Desaparecidos no Tejo estavam a apanhar amêijoa ilegalmente. Governo foi avisado de perigos

Cartas, relatórios, alertas e imagens. Tudo tem chegado ao mistério da Administração Interna. Perigos da apanha ilegal de amêijoa afetam também os consumidores, mas até agora “está tudo na mesma”.

Fernando Pinto, presidente da Câmara de Alcochete, diz que, nos últimos tempos, enviava emails quase diários com fotografias ao antigo ministro da Administração Interna, Eduardo Cabrita.

No dia 15 de maio, com um novo governo liderado por Luís Montenegro, tentou de novo a sua sorte, conta ao Expresso, enviando também email para o gabinete do primeiro-ministro, que começava com “Excelência, o assunto que suscita esta minha comunicação não é novo, não é desconhecido…”.

A temática destes emails é sempre a mesma: relatórios, imagens e outros alertas sobre os perigos da apanha ilegal de amêijoa, problema recorrente no município.

Na carta que enviou em maio a Montenegro, o autarca juntou “em ‘cc'” vários ministros: da Administração Interna, Economia, Infraestruturas e Habitação, Trabalho, Solidariedade e Segurança Social, Agricultura e Pesca, Justiça, Ambiente e Energia.

Tratava-se de uma compilação de atas municipais de 2018 e 2019. O presidente da Câmara alerta no email para um conjunto de consequências que podem advir da exploração ilegal da amêijoa japonesa.

A lista é grande: “poluição das praias e zonas adjacentes; comportamentos impróprios à vida em sociedade; crescimento de bairros ilegais sem condições de habitabilidade e salubridade; concentração de pessoas de nacionalidade estrangeira, muitas vezes ilegais e vítimas de exploração laboral e até mesmo tráfico humano; problemas de saúde pública, através do consumo de amêijoa não depurada; crime económico; assoreamento do rio; degradação da Ponte-Cais, entre outros”.

“Até agora não aconteceu nada, não tive qualquer resposta.

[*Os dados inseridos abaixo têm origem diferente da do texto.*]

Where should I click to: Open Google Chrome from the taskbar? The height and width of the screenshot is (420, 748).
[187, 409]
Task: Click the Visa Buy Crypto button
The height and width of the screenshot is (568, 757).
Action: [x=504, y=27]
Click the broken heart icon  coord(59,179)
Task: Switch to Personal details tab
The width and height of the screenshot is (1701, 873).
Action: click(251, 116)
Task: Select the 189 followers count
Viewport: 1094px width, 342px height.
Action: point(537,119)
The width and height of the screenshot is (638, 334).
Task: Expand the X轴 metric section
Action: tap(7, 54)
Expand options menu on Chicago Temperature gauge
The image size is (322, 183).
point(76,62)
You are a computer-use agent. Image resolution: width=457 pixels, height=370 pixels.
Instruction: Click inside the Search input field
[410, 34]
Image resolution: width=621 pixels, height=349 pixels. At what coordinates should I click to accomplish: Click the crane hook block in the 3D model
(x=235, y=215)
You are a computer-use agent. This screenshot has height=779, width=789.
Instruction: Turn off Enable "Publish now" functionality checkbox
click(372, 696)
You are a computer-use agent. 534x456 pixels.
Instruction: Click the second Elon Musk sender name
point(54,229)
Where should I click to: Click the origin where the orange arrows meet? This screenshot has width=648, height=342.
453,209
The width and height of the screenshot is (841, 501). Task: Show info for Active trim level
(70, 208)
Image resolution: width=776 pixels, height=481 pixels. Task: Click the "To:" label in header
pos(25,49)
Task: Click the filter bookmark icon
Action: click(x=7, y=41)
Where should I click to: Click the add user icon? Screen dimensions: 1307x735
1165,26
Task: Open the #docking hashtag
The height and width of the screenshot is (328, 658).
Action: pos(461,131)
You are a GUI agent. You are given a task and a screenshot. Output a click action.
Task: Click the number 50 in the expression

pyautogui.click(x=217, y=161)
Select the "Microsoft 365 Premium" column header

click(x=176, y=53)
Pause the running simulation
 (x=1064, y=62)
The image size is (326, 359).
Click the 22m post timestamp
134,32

Está tudo na mesma, um misto de problemas acumulados, laborais, habitacionais, de segurança, de saúde, ambientais”, lamenta o autarca. “Nem o Governo anterior nem este fizeram nada”.

Fernando Pinto diz mesmo que “o tema até serviu de bandeira na última campanha eleitoral, prometeram, estiveram no local mas não passou disso”. Defende a criação de uma “task-force” para combater o problema, que só tem vindo a crescer em Alcochete.

“Isto não vai lá atacando um a um, os tentáculos do polvo”, critica o autarca. “É preciso ir à cabeça.”

Os pescadores do catamarã que embateu esta segunda feira contra um navio de transporte de passageiros da Transtejo Soflusa estariam a praticar essa atividade quando chocaram contra o barco, acidente que causou ferimentos em dois apanhadores — um deles está em estado muito grave, conta o JN —, e deixou dois desaparecidos.

No Tejo, retiram-se por dia cerca de 20 a 30 toneladas de amêijoa, avança o Expresso, com um valor mínimo de mercado de 60 mil euros, o que perfaz um total anual de 22 milhões de euros. No entanto, os valores são ainda maiores quando este produto é traficado para o estrangeiro, onde é vendido bem mais caro. Por ano, a amêijoa pode valer aos pescadores ilegais do Tejo 124 milhões de euros.

Segundo o semanário, “há traficantes de droga a trocar de área de trabalho”, porque a amêijoa é extremamente lucrativa. No Tejo, serão cerca de 1128 apanhadores que se dedicam a esta atividade ilegal.

O problema é que todos os consumidores podem estar a ser afetados por este negócio. A amêijoa japonesa do Tejo está proibida para consumo humano por estar contaminada com índices elevados de E.coli, assim como metais tóxicos que se acumulam no rio devido às décadas de exploração industrial na zona.

Desde 2023, a Autoridade Marítima Nacional (AMN) e a GNR têm levado a cabo diversas grandes operações.

Um membro dessas equipas diz que “temos dado fortes abanões no negócio para acabar com este regime de impunidade, há grandes alvos a cair, mas rapidamente outros se levantam. O vetor internacional, de cooperação com as autoridades dos países recetores, é cada vez mais o caminho, para cortar as redes em toda a sua extensão. E também a parte financeira, com a apreensão de bens, contas bancárias. Só a prisão já não os assusta, é preciso atacar no que dói”.